“When we deny our stories and disengage from tough emotions, they don’t go away; instead, they own us, they define us. Our job is not to deny the story, but to defy the ending—to rise strong…” ~Brene Brown
“This is deep,” my friend said and sent a video my way. I watched without sound and knew I’d need to watch again when I could listen so that I’d understand. A bunch of kids in a line for a race, some moving forward steps at a time, while others seemed to never move. I put it aside. As often happens, I was looking for a quote for what I wanted to write — this week about stories — and became sidetracked as I went back to the video from a few days ago. I suppose you could watch it and not be emotionally moved, but it would be difficult. Watching it silently now is really no less meaningful because I know why some of the kids are not moving. I think about the stories of our lives that way — people watch us without the narration that explains why we are where we are or behaving as we are. Brown’s quote fit better than I knew, as I thought about not only how we deny our own stories, but we attempt to deny the uncomfortable stories of others. As long as you and I are living and have a pen in our hands, we can own our stories and defy the ending someone else might think they’ve written for us.
I don’t know about you, but when I am driving along and see a person asking for donations at the corner, I wonder about their story — about what brought them there. I don’t take the time to stop and ask, though I sometimes would like to do just that. I think I’m afraid. No, not of the person, but of knowing their story and knowing that I couldn’t rewrite it. It might make me uncomfortable, and heck, even my own story makes me uncomfortable sometimes. While it matters that I own my story, it is equally important that I allow you to have your story. No, you don’t have to walk around with your story on a sandwich board. Even if you never share your story with me, it is incumbent upon me to remember that you DO have a story that has shaped you and affected how you handle various situations.

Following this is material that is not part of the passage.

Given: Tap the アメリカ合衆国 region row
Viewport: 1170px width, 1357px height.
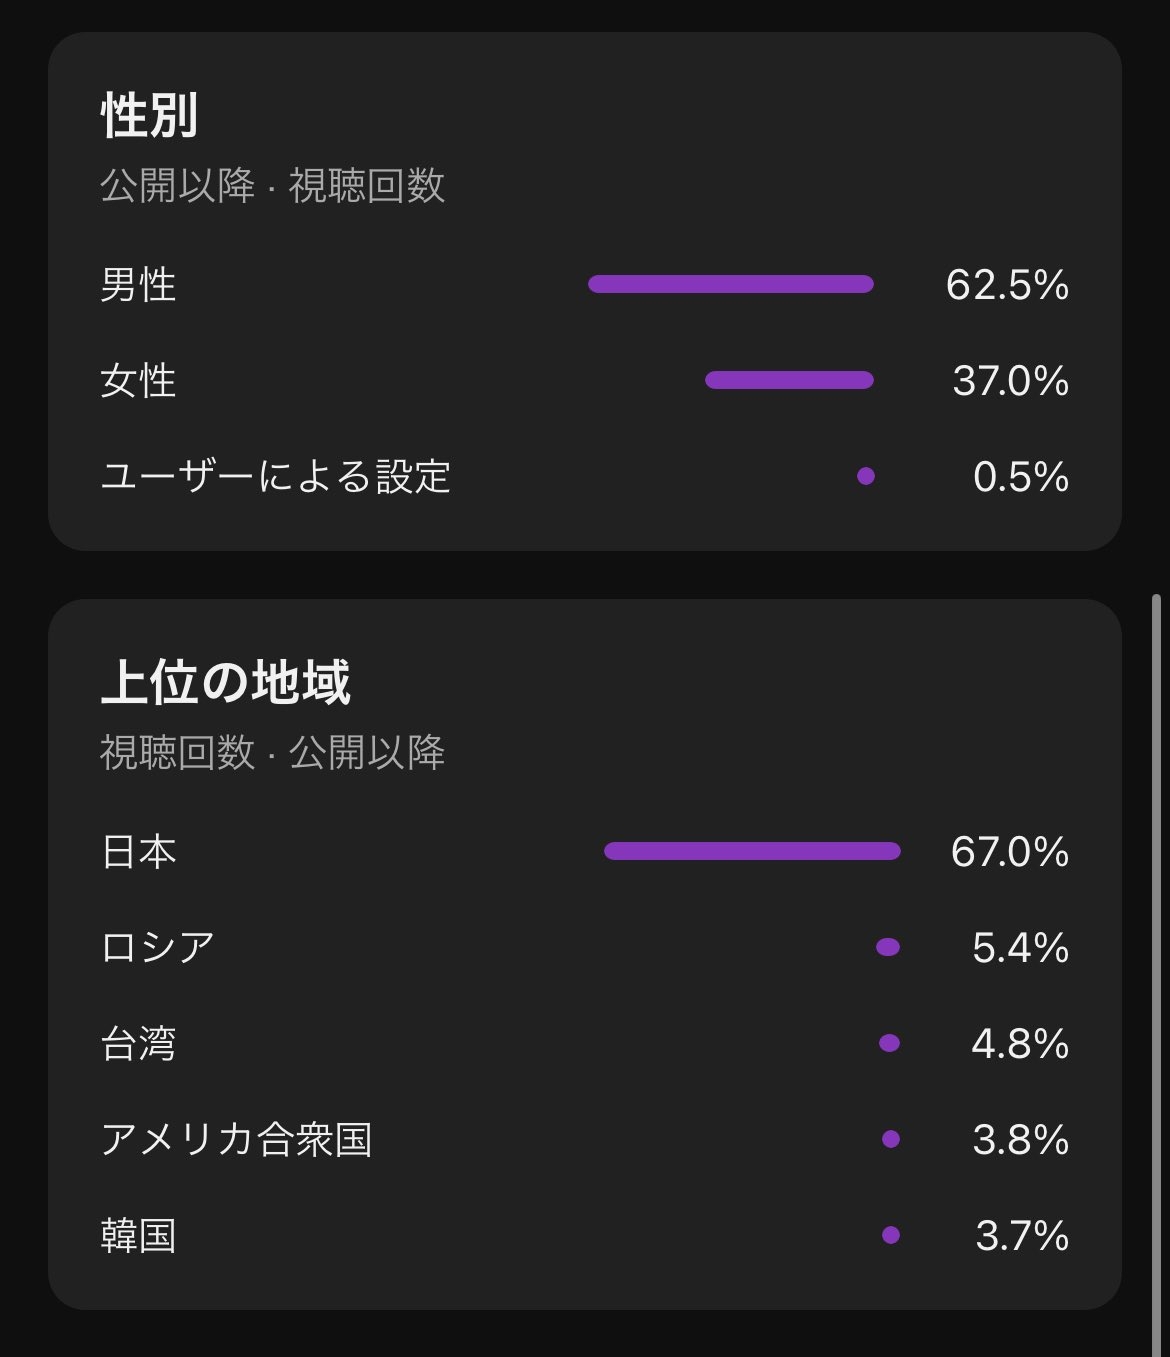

Research shows that we become better people as we engage with and listen to what another person has to share. Whether it is a parent listening to the story that explains why their child came home late from a date or a stranger listening as someone bursts into tears as the stress of the day reminds them of the child they lost last year, we are helping ourselves as much as we are helping the other person when we take time to hear what they are saying. We need to be unafraid to ask, “What is your story?”
Back to the video. It went something like this: “If you’ve never worried about where your next meal would come from, take two steps forward. Take two steps forward if you grew up with a father figure in the home…” and it continued. Some people didn’t get to take many steps, and when the questions were finished, those in the front turned to look at the faces of those behind them. Some people start off way behind because of their stories.
Yes, your story should matter to you, and it matters to me. It doesn’t matter if you are 15 or 95, this is your time and my time to help other people step forward in life regardless of the story that has held them back. We have that power, and it’s time that we use it to benefit ourselves and someone else.